WORK TO BE COMPLETED. Retype exactly the lines from the line with "Screen dimensions: 440x278" to the end of the data, keeping both boundary lines.

RECORDS SUPPLIED.
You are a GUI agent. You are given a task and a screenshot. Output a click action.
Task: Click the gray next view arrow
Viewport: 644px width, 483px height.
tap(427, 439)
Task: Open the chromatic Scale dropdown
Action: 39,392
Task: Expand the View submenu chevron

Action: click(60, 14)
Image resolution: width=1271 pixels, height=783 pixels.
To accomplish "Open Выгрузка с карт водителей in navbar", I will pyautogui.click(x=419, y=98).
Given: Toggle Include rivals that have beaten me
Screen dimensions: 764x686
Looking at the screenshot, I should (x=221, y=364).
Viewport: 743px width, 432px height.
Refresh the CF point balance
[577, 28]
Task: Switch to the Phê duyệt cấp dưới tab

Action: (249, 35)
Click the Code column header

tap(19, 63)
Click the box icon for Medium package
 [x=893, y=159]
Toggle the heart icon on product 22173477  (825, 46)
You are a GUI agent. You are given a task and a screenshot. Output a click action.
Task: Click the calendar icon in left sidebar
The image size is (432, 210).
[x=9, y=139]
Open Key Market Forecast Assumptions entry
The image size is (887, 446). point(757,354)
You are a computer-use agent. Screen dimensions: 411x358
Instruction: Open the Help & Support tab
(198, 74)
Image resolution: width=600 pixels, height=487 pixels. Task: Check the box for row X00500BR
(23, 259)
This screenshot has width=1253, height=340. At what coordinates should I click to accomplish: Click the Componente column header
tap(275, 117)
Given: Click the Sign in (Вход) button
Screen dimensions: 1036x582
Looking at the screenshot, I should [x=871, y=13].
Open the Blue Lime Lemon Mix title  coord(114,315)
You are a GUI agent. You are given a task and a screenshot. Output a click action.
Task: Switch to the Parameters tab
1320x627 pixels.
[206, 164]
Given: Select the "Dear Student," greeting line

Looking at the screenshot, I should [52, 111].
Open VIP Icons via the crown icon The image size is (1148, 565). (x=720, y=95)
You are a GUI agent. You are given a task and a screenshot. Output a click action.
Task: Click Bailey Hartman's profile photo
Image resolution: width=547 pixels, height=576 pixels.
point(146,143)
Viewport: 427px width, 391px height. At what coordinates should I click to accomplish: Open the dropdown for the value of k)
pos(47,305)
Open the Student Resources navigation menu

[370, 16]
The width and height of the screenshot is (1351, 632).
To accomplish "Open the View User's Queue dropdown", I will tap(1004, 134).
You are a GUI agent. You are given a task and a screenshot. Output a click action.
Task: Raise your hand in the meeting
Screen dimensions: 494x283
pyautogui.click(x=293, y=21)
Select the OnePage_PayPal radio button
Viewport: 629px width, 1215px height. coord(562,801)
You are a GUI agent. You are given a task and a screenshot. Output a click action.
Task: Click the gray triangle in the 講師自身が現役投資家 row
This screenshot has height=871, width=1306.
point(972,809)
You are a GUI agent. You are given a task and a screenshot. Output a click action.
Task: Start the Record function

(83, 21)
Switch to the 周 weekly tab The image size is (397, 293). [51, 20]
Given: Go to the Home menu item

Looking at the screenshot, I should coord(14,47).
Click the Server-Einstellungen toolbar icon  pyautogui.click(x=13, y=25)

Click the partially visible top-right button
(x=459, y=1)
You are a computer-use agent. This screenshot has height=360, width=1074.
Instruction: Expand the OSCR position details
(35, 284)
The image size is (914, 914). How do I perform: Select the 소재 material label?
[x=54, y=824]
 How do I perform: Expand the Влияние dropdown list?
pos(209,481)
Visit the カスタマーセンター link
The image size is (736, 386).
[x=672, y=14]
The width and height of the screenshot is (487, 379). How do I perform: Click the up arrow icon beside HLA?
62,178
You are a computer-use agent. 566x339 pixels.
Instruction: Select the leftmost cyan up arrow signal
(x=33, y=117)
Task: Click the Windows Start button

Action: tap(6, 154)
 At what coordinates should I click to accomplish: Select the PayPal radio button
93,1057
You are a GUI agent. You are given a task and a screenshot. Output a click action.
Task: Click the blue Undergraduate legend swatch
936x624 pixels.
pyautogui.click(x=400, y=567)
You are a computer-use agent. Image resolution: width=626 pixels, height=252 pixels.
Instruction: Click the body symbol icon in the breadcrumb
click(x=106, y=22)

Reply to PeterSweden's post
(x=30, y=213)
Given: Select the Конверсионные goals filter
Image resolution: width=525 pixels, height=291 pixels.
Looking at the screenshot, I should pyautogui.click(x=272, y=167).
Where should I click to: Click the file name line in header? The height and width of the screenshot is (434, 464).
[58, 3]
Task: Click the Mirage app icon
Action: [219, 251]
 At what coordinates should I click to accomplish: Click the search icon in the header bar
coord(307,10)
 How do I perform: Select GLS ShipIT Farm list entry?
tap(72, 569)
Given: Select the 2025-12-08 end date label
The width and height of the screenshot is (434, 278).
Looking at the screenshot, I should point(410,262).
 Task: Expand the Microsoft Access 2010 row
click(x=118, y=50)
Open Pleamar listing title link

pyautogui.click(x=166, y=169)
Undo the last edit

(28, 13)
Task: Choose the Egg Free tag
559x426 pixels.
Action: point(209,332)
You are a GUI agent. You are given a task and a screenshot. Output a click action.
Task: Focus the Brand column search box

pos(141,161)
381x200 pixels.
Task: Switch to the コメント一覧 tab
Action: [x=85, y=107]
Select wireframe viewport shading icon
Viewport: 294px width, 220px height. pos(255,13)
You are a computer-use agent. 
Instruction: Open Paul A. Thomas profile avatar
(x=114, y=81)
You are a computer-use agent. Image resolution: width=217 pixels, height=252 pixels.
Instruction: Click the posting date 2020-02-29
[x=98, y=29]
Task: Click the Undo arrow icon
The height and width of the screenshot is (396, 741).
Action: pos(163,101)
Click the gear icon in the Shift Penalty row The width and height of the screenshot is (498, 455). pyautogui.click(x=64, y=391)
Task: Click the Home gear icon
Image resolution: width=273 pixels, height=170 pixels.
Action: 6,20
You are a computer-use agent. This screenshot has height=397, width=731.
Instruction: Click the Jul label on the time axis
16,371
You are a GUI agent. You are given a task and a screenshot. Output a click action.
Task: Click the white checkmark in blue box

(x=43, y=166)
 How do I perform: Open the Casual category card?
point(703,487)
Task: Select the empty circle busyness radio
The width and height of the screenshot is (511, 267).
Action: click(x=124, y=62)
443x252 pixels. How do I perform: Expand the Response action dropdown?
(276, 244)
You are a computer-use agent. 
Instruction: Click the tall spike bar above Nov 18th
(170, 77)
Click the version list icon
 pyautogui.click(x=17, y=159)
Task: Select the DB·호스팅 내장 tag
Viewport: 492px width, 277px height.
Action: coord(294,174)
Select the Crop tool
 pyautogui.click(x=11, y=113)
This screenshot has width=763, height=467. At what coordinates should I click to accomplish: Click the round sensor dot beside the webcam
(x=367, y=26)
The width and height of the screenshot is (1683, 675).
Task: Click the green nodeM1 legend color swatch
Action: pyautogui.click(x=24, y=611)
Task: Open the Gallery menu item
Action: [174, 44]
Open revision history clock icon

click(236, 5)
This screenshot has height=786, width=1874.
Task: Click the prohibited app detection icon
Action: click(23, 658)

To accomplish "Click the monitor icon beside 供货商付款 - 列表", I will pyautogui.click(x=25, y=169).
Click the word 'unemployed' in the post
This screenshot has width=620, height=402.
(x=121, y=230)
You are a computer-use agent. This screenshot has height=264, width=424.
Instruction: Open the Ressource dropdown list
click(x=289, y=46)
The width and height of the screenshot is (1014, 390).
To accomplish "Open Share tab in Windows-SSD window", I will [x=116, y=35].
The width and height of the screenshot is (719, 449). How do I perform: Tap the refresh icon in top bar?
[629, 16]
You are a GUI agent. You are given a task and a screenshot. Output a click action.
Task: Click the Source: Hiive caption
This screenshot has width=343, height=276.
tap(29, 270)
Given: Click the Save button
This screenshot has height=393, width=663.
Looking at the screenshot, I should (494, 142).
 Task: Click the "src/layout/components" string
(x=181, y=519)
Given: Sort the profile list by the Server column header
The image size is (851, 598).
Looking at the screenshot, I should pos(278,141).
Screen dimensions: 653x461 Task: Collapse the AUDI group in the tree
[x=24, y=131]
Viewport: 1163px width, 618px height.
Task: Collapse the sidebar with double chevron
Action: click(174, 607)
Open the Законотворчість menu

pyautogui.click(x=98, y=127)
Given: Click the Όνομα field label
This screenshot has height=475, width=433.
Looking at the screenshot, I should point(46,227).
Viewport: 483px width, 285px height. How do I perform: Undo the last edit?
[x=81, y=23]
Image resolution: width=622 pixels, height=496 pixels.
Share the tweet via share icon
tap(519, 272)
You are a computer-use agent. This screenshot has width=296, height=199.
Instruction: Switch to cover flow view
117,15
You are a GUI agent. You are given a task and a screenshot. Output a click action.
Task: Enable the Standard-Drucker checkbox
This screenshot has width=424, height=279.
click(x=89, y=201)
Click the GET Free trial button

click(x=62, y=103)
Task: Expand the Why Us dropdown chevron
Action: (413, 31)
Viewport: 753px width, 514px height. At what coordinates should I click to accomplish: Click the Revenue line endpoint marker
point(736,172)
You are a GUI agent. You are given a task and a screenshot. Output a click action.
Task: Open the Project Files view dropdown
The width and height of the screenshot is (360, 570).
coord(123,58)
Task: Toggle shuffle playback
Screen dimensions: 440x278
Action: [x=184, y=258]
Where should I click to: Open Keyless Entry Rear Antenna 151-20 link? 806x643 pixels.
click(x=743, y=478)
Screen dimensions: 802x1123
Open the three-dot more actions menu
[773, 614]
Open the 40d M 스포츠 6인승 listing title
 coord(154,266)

ANSWER.
Screen dimensions: 440x278
Action: [x=184, y=258]
Where should I click to: Open Keyless Entry Rear Antenna 151-20 link? 806x643 pixels.
click(x=743, y=478)
Screen dimensions: 802x1123
Open the three-dot more actions menu
[773, 614]
Open the 40d M 스포츠 6인승 listing title
 coord(154,266)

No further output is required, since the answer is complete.